[PROBLEM]: Look for the line with "You are a computer-use" in the data below, then reproduce word for word that line and every line after it. Leave out all pictures and add nothing.

[WORKING DATA]:
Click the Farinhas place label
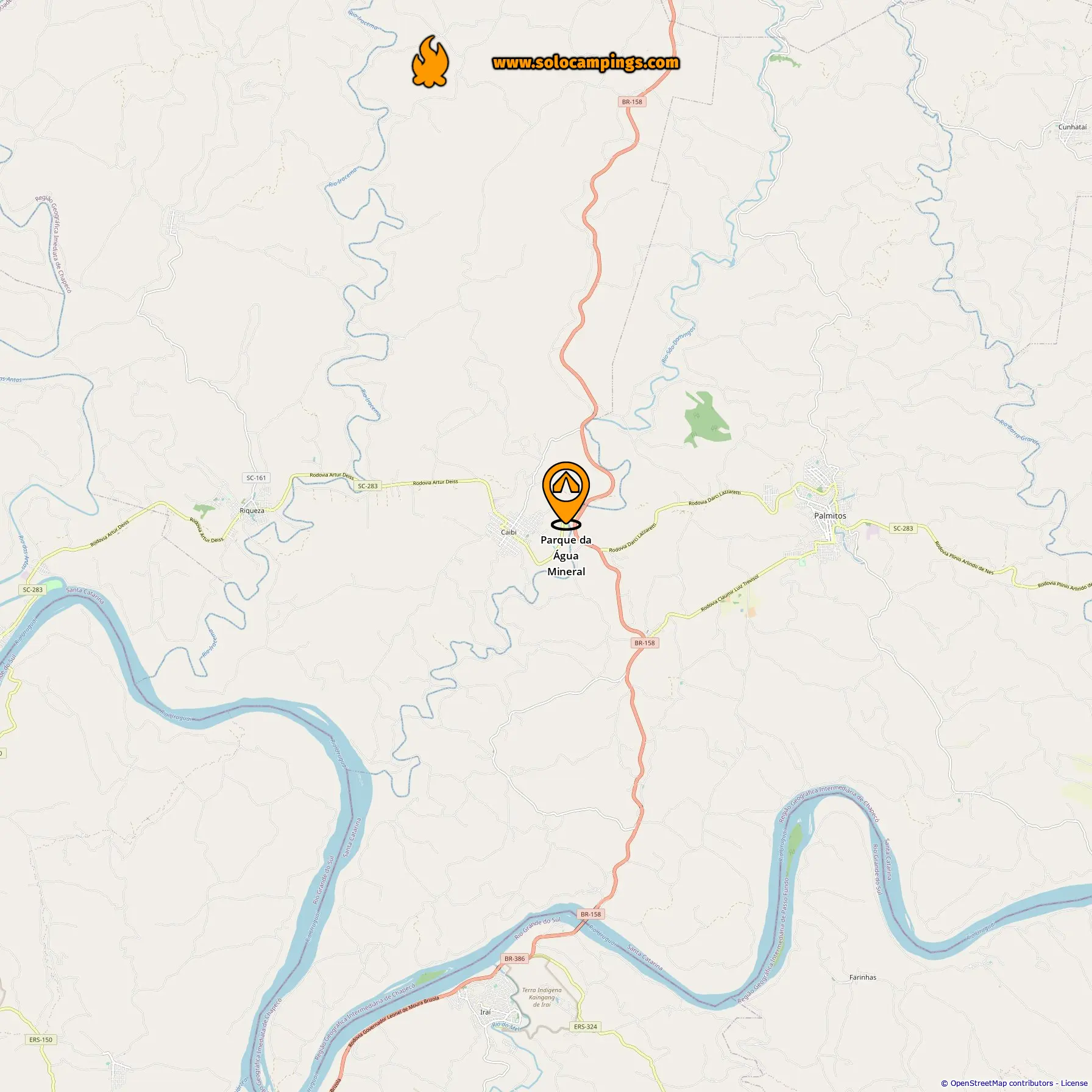Screen dimensions: 1092x1092 pos(863,977)
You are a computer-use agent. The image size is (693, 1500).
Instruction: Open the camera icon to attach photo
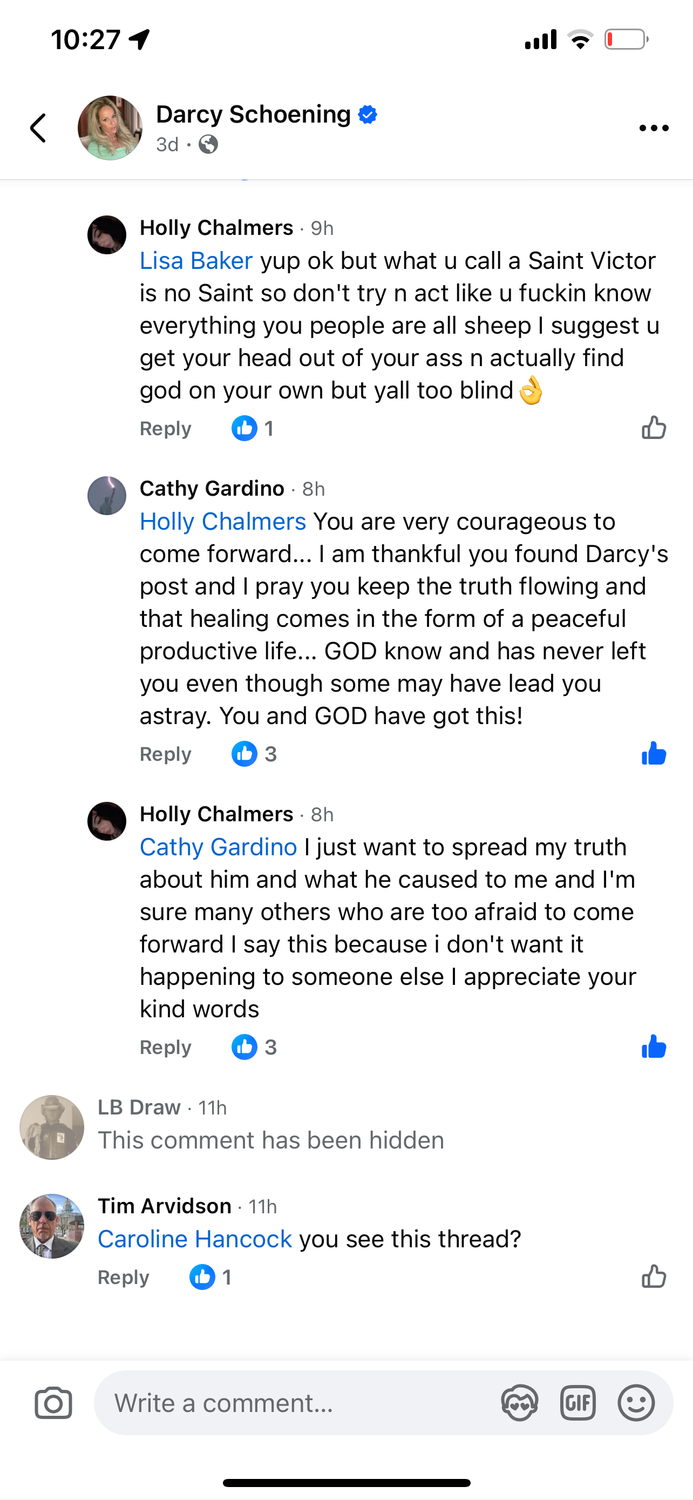point(53,1403)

[EXERCISE RESPONSE]:
You are a computer-use agent. The image size is (693, 1500).
Instruction: Open the camera icon to attach photo
point(53,1403)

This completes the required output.